===== RECORDS SHOWN

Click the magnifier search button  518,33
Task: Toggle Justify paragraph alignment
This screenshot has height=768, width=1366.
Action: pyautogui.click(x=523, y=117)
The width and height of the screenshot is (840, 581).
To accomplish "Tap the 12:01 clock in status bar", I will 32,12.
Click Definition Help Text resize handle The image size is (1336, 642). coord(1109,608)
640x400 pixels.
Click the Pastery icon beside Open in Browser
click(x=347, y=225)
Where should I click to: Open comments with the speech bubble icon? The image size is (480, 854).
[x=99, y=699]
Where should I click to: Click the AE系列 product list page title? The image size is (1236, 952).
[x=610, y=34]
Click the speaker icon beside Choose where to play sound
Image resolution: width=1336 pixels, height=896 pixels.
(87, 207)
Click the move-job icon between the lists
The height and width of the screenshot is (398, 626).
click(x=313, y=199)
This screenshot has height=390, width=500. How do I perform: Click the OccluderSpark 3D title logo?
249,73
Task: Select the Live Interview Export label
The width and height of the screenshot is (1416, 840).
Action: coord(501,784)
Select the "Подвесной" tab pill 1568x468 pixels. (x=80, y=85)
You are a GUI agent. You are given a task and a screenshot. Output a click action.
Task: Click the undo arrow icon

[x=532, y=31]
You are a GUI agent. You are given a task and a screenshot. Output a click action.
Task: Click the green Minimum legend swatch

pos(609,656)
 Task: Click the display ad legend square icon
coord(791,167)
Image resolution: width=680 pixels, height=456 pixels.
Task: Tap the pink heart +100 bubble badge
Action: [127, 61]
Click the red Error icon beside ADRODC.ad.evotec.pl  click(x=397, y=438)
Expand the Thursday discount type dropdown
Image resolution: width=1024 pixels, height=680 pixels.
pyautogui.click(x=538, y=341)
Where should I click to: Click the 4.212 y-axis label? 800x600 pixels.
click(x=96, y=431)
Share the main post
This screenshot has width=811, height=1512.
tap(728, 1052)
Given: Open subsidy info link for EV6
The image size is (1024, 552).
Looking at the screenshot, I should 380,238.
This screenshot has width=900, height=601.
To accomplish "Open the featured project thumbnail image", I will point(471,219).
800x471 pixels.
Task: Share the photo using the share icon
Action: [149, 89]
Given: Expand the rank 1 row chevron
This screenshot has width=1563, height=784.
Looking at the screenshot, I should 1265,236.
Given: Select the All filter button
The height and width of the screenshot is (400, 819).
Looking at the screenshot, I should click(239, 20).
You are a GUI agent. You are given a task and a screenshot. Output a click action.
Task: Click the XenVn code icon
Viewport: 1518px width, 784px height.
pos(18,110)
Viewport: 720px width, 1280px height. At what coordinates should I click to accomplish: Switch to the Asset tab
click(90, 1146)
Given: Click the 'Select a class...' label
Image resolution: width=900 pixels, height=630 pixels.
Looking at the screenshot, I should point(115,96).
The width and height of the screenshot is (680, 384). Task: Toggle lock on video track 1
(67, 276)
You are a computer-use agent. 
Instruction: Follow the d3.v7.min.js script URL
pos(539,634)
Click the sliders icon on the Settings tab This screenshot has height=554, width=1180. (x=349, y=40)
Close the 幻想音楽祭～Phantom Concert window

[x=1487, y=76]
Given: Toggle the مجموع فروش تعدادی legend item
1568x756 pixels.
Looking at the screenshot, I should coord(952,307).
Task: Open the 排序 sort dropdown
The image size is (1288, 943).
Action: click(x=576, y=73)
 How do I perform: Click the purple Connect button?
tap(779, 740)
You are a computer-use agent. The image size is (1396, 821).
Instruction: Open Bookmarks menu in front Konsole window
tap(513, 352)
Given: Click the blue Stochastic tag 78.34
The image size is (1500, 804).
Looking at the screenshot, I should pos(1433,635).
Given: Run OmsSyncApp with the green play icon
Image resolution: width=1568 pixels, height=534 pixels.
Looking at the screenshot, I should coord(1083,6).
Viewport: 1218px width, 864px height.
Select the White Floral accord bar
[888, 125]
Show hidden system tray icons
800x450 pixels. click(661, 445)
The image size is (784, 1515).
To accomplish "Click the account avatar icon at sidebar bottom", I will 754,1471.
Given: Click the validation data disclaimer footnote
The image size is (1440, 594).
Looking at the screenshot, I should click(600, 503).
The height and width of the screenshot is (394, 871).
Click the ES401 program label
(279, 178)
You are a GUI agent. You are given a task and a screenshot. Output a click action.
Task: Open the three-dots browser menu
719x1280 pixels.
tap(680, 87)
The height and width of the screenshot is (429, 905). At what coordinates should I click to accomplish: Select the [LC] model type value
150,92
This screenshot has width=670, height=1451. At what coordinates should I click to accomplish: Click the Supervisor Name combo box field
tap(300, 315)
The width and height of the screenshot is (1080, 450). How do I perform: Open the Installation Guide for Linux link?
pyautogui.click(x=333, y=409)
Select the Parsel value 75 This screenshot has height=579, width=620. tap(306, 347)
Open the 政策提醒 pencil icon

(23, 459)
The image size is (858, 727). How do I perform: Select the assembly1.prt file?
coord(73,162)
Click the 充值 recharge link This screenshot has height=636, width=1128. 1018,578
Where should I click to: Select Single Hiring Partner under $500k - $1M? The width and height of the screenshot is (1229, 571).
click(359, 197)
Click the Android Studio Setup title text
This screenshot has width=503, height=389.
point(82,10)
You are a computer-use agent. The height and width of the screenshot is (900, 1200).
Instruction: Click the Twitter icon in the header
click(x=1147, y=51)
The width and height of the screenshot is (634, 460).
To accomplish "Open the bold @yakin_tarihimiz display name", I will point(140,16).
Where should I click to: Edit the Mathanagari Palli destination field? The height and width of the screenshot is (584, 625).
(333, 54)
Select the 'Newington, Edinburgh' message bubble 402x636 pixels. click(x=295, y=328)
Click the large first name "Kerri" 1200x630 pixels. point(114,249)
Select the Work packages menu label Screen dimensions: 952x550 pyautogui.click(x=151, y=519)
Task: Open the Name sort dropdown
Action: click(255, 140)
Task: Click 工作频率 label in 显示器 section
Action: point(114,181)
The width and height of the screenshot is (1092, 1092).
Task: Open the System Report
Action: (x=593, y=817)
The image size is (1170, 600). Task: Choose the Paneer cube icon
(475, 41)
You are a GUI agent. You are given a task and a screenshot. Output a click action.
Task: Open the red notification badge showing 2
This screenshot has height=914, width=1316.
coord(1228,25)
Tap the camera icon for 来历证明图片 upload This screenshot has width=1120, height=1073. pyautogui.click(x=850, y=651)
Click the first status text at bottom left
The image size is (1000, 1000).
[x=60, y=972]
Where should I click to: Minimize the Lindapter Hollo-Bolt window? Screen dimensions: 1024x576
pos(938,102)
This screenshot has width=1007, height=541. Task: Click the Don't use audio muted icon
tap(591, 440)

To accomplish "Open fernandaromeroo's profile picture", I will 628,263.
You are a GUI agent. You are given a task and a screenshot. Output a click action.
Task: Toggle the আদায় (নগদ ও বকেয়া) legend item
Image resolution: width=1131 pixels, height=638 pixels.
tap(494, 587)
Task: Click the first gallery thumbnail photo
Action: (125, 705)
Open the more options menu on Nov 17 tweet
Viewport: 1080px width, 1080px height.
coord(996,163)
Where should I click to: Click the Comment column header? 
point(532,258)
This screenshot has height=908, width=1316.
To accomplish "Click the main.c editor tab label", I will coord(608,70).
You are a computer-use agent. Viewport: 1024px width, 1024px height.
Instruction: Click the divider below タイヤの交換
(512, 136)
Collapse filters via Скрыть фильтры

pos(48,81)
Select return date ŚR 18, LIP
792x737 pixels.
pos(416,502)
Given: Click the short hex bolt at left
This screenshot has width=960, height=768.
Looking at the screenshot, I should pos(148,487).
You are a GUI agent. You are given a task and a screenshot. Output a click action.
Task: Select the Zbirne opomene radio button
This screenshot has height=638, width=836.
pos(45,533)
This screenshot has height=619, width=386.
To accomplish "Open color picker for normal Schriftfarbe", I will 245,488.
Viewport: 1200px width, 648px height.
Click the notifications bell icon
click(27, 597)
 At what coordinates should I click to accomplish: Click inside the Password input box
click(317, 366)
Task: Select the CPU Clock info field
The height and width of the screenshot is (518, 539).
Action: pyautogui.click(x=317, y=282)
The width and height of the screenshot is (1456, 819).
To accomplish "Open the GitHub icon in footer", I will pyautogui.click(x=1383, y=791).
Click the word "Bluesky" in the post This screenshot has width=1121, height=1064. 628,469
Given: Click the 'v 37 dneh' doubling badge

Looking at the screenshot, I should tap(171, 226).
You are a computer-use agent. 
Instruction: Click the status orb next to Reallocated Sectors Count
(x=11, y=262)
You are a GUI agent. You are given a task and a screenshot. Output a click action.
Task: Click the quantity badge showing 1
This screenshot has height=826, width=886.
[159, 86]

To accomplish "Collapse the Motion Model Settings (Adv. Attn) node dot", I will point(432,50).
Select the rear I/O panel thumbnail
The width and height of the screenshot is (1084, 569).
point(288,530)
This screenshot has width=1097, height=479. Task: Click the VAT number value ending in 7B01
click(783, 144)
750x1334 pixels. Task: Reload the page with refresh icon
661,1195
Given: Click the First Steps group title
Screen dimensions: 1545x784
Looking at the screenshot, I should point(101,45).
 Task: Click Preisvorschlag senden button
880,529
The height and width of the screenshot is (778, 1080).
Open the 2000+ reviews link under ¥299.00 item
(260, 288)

==========

Find the word "computer" in the entries and show each line where it is found.

> **WRITTEN SOLUTION**
You are a computer-use agent. 
You are a computer-use agent. The image size is (1396, 821).
You are a computer-use agent. The height and width of the screenshot is (900, 1200).
You are a computer-use agent. Viewport: 1024px width, 1024px height.
You are a computer-use agent. 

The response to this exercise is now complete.